Module Overview
Data-centric skills are crucial for any life scientist undertaking any form of data collection, management, visualisation, and/or analysis. This module introduces students to skills in data storage, handling, and manipulation; understanding different data types; visualising data; fitting statistical and analytical models; interpreting and reporting statistical and analytical results; and using these skills in experimental designs. In the age of information, computational skills are becoming ever more relevant, and this module will hone different computational skills. All these skills can aid students in undertaking future research projects, including the third-year honours project.
Module Overview
This module introduces the fundamental concepts that explain how the diversity of life on earth has evolved. The module opens with accounts of the historical development of evolutionary biology as a science, teaches the fundamental principles of evolution, from genes through individuals to communities, from micro- to macroevolution. It builds upon basic ecological principles of interacting individuals across a continuum from mutualism to parasitism, and how these interactions drive co-evolution and adaptation to environments, driving diversity and shaping communities of interacting organisms.
Module Overview
This module is an introduction to the key major taxonomic groups of invertebrates and vertebrates. Major invertebrate groups will include inter alia: sponges, cnidarians, flatworms, nematodes, annelids, molluscs, arthropods, echinoderms, and cephalochordates. All major vertebrate classes will be considered in detail.
Module Overview
This module will focus on understanding both how and why animals behave the way they do. It will consider key concepts within both domestic and wild animal behaviour, drawn from a wide variety of taxonomic groups, and appraise how an animal’s behaviour is influenced by its ecology and evolution, how it links to its underlying cognitive processes, and how it impacts on its welfare and conservation. There will be a particular emphasis on the practical investigation of animal behaviour.
Module Overview
This module covers some aspects about animal health and disease. In particular, diseases of a wide variety of different animals, and the impacts which they pose to the animals, and humans. This will also include some levels of disease treatments, and control, and discuss different methods of these. Functional animal nutrition of various species to prevent disease and maintain optimal health, as well as how diseases can affect behaviour will also be included.
Module Overview
This module explores the regulation and enforcement of animal protection including the background and need for legislation relating to animals, the scientific, political and legal procedures involved in forming legislation and how citizens may become involved in that process. Students develop critical analytical skills through the interpretation and application of legal frameworks as well as the evaluation of the research background underpinning the law. Students also learn to develop and present arguments used in decisions regarding animal protection
Module Overview
This module provides a critical insight into the key biological principles of conservation and their application in a cross-disciplinary context. It will give an overview of the nature and complexity of threats to biodiversity across scales of biological organisation, and approaches to mitigating these. It will detail the methods used to assess risk of extinction / collapse in ecological systems, especially the key foci of management: populations, habitats, and ecosystems. It will highlight the challenges conservation faces in varied contexts: ecological, social, political, economic, historical.
Module Overview
The School believes that an option to study overseas is a valuable educational opportunity for our students. Provision of this option supports the educational aims of the School of Life Sciences and enhances the distinctiveness of its degrees at Lincoln. The optional year is intended to:
- enable students to benefit from studying within a cross cultural environment;
- expose students to a wider academic and cultural experience;
- enhance their future employment opportunities;
- by increasing their cultural and professional mobility.
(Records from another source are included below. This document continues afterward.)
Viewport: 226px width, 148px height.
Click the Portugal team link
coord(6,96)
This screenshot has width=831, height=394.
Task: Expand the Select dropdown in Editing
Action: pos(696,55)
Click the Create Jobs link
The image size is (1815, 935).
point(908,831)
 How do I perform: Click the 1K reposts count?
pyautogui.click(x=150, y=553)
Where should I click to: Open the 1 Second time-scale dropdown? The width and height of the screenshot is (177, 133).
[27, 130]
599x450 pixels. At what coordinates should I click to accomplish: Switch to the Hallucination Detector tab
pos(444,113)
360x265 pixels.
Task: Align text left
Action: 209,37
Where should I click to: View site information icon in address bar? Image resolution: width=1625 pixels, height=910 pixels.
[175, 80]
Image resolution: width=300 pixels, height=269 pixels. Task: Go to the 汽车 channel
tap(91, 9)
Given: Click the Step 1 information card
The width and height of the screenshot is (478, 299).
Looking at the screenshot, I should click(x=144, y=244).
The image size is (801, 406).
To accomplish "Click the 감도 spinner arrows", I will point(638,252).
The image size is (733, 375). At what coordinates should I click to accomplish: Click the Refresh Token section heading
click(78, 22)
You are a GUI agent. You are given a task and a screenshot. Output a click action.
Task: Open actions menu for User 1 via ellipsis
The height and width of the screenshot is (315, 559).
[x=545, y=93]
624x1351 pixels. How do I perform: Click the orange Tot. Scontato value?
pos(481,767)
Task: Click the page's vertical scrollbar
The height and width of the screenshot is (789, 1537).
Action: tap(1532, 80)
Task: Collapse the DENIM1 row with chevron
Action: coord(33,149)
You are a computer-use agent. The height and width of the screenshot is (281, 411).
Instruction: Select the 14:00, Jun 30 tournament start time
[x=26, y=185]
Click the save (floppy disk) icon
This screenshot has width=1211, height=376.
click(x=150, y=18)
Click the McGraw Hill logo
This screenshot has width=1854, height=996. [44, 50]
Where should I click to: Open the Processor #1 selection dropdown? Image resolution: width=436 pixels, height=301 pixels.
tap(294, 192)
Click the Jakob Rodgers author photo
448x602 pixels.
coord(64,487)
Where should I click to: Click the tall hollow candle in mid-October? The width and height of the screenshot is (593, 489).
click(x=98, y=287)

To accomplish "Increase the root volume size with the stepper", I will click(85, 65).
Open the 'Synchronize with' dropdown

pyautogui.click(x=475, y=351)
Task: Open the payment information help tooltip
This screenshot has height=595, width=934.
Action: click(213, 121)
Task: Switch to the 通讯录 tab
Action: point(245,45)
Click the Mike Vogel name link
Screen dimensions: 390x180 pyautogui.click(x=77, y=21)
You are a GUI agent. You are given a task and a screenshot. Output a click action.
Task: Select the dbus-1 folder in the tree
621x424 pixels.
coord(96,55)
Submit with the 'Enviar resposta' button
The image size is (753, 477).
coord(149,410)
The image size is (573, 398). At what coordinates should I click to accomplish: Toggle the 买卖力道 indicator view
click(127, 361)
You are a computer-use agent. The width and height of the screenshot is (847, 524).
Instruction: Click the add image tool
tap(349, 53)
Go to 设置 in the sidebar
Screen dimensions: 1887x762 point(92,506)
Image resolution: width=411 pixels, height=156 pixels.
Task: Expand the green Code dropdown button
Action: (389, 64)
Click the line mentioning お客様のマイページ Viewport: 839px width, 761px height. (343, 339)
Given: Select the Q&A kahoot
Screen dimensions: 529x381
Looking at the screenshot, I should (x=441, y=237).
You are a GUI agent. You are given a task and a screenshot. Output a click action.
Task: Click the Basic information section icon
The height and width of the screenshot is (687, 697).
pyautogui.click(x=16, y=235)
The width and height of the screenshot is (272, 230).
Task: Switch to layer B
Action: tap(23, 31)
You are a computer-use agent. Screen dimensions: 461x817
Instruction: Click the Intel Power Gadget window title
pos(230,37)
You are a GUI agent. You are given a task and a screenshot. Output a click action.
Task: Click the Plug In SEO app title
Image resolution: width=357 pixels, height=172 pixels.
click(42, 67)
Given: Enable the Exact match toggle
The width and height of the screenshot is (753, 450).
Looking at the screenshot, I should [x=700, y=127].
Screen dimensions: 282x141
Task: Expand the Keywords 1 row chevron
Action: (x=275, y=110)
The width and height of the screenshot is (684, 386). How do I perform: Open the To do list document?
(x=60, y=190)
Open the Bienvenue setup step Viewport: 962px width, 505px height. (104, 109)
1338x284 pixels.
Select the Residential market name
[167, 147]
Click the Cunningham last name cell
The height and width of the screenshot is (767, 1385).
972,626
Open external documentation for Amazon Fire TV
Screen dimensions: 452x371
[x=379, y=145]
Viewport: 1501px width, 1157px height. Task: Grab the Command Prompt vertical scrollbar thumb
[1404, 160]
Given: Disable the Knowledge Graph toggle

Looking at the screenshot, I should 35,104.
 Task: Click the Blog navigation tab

This module is optional for students within the School. Study Abroad is a year long module which enables students to spend a year studying abroad at one of the University's approved partner institutions. Eligible students must have completed their second year of study to a satisfactory standard and successfully completed the application process for the year abroad.
During the year spent abroad, students share classes with local students and study on a suite of locally-delivered taught modules which have been approved in advance by the University. Upon their return, as part of the assessment for this module, students are required to critically reflect upon their experience of living and studying in a different cultural environment and the skills acquired.
Module Overview
This module aims to help students understand theory, develop skills, build tacit knowledge and, importantly, integrate and apply knowledge and skills acquired from prior learning to novel situations. The module is built around the principle of scientific enquiry and the ownership of that process by students in order to develop practical, cognitive, and affective skills. Student ownership will be developed throughout the module, starting with guided activities that teach core identification and field study skills, and culminating in a student-led field study in which students conceive and design an experiment, collect and analyse data, and present the findings.